On a recent morning in the mountains above this thriving port city, the wind turbines are quiet and still. Occasionally a slight breeze catches a propeller, spinning it ever so slowly and filtering the harsh sun in a dance of rays on the brown earth. It is not a good day for wind, but it is a good day for Essedik Chellouch, who is patrolling the Dhar Saadane wind farm with his dog, Weeza.

Mr. Chellouch, who lives in a nearby village, was on a local work crew that helped build the Dhar Saadane project. When it opened in 2009, bringing 126 turbines online to produce electricity, Chellouch was hired as a security guard. With his minimum wage earnings, about $230 a month, he was able to buy a house.

And while the men gathered outside the mosque in his village grumbled about what the Tangier wind farm, which includes Dhar Saadane and another nearby location with 39 turbines, has or hasn’t done for the local economy, Chellouch has made a living from Africa’s largest wind farm, part of Morocco’s extraordinary effort to fight climate change and produce its own renewable energy.

“It’s been good,” Chellouch says. “People have been able to make their life.”

Morocco has become a green leader among developing nations, with an ambitious goal to produce more than half of its own energy needs by 2030 through a growing network of more than 50 public and private solar, wind, and water projects.
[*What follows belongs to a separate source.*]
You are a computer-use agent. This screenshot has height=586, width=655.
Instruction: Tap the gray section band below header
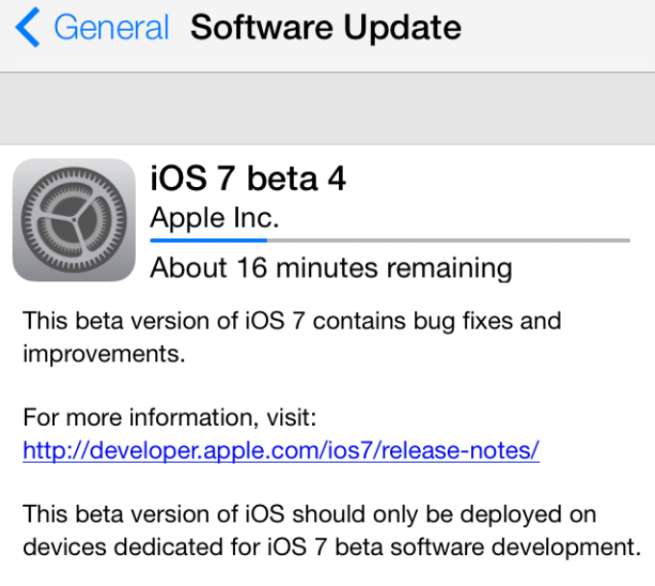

The push is part of a national effort to curb greenhouse gas emissions, reduce pollution, and boost Morocco’s energy independence. For many Moroccans, the transition represents a necessary investment in the future. But for others, especially members of the poor and working class, that down payment on a new economy doesn’t visibly help meet their basic daily needs today.

“It’s a good thing but people have no benefit from it,” says Imad Boughlaf, a handyman from the north-central city of Meknes.  “It’s a big nothing for the people.”

At the forefront of a renewable revolution

The country’s signature facility is a massive $9 billion solar farm near Ouarzazate in south-central Morocco that, once completed, will be the world’s largest. The solar farm uses innovative technology to store concentrated solar energy at night, a process that also will be used and expanded at a new solar plant planned for construction in Midelt in central Morocco. A new solar plant planned for Midelt will use cutting-edge hybrid solar-generating technology, which combines concentrated thermal power and solar photovoltaic to create a 24-hour power supply from the sun.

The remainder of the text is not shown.